Nation & World

Victor Cha looks at Olympic politics

3 min read

Behind the hoopla

Victor Cha, director of Asian affairs on the National Security Council from 2004 to 2007 and a former Olin National Security Fellow at Harvard, returned to campus last week (Feb. 14) to talk about the surprisingly forceful “soft power” of sport in the realm of international relations and diplomacy.

Cha, now serving as director of Asian studies at Georgetown University, also defended the Bush administration’s approach to North Korea as more successful, and less hawkish, than it gets credit for.

The Olympic Games have been particularly important in Asia, Cha said, for a number of reasons:

• They’ve rarely been held there.

• Unresolved historical animosities live on within Asia, as they no longer do in Europe. (Cha put it thus: “Everyone wants to beat Japan.”)

• The “pace of development” has been compacted in Asia — development that took centuries in the West has occurred within decades in Asia.
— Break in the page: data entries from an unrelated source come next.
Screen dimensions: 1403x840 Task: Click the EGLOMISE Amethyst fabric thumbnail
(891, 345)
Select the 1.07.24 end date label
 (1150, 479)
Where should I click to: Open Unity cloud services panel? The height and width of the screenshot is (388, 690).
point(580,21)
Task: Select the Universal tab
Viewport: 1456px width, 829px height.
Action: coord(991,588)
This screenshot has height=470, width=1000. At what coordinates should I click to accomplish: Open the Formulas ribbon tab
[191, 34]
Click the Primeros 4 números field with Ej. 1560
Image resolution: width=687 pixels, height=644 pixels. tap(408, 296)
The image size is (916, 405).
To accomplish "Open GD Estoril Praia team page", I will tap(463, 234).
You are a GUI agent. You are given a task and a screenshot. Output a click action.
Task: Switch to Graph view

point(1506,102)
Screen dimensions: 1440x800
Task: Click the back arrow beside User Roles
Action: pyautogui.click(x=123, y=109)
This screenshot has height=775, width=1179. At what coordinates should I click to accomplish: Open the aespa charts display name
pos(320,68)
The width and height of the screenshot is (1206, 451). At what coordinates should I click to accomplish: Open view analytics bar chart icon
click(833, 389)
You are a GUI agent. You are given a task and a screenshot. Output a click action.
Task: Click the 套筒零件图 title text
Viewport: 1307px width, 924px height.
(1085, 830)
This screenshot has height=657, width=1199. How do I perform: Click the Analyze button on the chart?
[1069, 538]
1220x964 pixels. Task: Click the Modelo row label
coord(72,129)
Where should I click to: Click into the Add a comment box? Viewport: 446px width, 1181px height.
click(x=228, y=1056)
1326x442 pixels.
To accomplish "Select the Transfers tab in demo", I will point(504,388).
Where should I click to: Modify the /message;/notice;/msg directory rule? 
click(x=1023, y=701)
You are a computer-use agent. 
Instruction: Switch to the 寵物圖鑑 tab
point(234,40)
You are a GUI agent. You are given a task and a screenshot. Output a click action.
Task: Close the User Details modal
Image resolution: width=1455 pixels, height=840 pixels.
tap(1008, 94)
• Each Asian Summer Olympics so far has been connected to a particular historical turning point: The Tokyo Games of 1964 were a “coming-out” party for postwar Japan; the 1988 Seoul Olympics marked — arguably precipitated — South Korea’s transition to civilian democracy.

On a more mundane note, Cha explained why major plumbing upgrades were likely to be in Beijing’s future, with Korean help. South Korea hosted the World Cup in 2002. In advance of the competition, a toilet technology summit was held. The goal was to avoid scaring international visitors with Asian-style squat toilets and to make Korea the world leader in sanitation technology.

This, Cha suggested, will put South Korea in a good position to help the Chinese through a similar transition. He cited other instances where South Korea has benefited from similar openings provided by sporting events. During the Seoul Olympics, the Koreans “went out of their way to solicit the Soviets,” who in 1984 had boycotted the Los Angeles Olympics. Seoul’s overtures eventually paid off in normalization of diplomatic relations.

But earlier in the 1980s, South Korea had an opportunity to experience what Cha called the “catch-22” of illiberal regimes that seek to host international sporting events: Once they are awarded the Olympics, they find they really do have to embrace the liberal values of the Olympic ideal — or risk humiliation on the world stage.

“South Korea was the quintessential case of sport and political change,” Cha said. Seoul won the games in 1981. But during the military crackdown of the ensuing years, Cha said, “There was real concern about losing the Olympics.” New York, Berlin, and Los Angeles offered themselves as alternative sites if needed. The new leader, Roh Tae Woo, “personally internalized a lot of concerns about this catch-22,” Cha said, and took action. “The results we all know — the democratic transition of 1987.”

“Australia has parlayed sport into international prestige as no other country has done,” Cha said, calling it “a country that punches way above their weight — they take their sports very seriously.”

In 1993, Australia beat out China for the right to host the 2000 Summer Games.

“Ideationally, it was no contest.” The international business community was hoping that Summer Games in China would let them establish a foothold in the populous nation. “But in 1993 China was all about Tiananmen Square,” he said, referring to the 1989 massacre.

Cha’s talk was titled “Beyond the Final Score: The Politics of Sport.” He spoke in the Tsai Auditorium. F. Ezra Vogel, Henry Ford II Research Professor of the Social Sciences, introduced him and moderated the discussion.